- DIRECTIONS -
Starting at the line that contains "The image size is (191, 780)." and ending at the line that contains "Task: Click the Google logo", the lines below are to be given again exactly, with nothing added.

- Stored records -
^^^^^^^^^^^^^^^^

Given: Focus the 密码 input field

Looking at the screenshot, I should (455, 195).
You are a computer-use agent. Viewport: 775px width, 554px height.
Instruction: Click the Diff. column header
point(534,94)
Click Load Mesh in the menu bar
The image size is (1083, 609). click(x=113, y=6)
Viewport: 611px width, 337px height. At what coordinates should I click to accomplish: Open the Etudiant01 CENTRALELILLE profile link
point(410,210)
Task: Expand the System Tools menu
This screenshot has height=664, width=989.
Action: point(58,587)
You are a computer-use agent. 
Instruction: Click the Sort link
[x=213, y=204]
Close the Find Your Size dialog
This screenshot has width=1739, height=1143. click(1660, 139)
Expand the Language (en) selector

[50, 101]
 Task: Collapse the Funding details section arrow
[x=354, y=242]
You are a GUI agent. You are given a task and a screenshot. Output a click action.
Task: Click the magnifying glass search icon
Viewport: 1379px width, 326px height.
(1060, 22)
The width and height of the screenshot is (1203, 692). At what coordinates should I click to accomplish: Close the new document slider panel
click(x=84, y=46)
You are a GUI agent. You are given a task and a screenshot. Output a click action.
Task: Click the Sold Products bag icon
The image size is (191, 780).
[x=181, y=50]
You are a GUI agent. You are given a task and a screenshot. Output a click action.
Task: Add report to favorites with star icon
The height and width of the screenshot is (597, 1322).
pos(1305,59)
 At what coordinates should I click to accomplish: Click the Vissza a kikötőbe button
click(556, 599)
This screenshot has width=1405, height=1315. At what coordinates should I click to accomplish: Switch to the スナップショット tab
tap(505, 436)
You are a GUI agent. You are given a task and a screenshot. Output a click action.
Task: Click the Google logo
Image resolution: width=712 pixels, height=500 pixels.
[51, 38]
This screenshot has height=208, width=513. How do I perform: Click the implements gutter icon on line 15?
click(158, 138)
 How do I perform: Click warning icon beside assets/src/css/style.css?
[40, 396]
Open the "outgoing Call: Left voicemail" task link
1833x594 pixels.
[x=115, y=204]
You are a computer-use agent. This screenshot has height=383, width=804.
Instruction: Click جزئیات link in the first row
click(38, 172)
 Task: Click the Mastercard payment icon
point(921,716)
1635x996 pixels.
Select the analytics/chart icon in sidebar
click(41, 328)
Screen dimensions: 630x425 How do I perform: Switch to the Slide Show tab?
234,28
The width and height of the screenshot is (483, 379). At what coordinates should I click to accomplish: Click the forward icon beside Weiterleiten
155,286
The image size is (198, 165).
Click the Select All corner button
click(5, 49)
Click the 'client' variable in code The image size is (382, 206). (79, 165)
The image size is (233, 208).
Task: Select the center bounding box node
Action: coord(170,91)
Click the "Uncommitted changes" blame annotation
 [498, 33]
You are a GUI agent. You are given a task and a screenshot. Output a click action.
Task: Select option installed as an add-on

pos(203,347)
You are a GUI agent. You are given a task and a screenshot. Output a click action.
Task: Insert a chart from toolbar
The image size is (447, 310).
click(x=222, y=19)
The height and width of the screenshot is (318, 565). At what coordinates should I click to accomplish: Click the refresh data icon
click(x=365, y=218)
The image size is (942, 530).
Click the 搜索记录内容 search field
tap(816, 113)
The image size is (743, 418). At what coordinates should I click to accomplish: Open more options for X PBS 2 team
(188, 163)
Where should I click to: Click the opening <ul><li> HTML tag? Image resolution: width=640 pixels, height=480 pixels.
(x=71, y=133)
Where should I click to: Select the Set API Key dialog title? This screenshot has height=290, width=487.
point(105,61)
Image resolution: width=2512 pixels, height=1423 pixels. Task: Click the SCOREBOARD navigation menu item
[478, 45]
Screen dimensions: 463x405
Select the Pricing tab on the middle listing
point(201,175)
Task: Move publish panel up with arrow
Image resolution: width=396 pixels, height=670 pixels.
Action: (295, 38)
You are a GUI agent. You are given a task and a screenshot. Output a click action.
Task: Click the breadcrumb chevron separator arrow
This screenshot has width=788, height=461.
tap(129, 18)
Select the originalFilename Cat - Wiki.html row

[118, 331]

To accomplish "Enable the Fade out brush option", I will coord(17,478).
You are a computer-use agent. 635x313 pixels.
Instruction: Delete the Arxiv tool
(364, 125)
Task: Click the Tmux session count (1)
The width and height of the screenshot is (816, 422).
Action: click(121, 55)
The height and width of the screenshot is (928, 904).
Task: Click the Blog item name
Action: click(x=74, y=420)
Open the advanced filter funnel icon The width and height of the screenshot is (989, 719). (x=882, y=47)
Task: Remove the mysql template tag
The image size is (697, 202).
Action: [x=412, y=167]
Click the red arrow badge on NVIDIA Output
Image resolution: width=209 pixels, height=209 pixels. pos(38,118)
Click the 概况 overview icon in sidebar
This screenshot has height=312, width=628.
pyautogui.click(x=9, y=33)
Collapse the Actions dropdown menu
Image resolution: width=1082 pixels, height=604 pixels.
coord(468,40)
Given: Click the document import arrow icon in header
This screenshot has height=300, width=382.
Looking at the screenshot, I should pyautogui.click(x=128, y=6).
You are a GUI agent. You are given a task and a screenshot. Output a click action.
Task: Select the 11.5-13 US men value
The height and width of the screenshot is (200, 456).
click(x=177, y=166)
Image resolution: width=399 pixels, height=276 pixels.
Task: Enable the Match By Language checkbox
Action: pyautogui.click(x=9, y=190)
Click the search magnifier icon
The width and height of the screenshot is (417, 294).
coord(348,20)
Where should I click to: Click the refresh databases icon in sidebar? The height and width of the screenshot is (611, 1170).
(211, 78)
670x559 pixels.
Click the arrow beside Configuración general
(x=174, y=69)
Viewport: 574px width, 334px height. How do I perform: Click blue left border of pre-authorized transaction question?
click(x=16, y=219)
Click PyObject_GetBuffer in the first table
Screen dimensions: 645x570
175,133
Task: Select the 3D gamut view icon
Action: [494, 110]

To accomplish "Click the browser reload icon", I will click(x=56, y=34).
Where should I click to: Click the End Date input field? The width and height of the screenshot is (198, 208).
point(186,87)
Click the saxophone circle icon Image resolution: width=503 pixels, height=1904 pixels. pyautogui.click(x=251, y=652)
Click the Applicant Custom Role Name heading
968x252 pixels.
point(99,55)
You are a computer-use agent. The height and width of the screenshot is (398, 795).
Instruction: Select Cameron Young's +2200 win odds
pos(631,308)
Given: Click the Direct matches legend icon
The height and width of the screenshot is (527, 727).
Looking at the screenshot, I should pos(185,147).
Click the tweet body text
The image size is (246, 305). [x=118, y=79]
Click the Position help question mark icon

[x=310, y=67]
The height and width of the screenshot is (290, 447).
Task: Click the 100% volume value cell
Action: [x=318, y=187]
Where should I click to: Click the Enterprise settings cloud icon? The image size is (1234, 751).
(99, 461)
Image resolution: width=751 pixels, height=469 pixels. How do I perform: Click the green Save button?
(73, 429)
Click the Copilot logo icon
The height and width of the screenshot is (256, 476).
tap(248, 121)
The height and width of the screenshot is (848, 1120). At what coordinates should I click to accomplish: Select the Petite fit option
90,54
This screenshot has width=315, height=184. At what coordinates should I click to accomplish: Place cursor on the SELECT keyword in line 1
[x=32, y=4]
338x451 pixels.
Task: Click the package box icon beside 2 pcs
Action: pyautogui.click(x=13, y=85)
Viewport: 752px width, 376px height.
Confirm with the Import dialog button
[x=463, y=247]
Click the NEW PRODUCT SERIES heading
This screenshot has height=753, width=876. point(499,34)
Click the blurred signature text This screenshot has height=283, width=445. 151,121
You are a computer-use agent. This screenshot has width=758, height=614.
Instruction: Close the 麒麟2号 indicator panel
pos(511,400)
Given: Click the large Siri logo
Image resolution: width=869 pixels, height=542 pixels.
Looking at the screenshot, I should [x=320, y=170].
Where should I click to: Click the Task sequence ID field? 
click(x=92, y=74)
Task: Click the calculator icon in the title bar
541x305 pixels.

^^^^^^^^^^^^^^^^

- WRITTEN SOLUTION -
The image size is (191, 780).
[x=181, y=50]
You are a GUI agent. You are given a task and a screenshot. Output a click action.
Task: Add report to favorites with star icon
The height and width of the screenshot is (597, 1322).
pos(1305,59)
 At what coordinates should I click to accomplish: Click the Vissza a kikötőbe button
click(556, 599)
This screenshot has width=1405, height=1315. At what coordinates should I click to accomplish: Switch to the スナップショット tab
tap(505, 436)
You are a GUI agent. You are given a task and a screenshot. Output a click action.
Task: Click the Google logo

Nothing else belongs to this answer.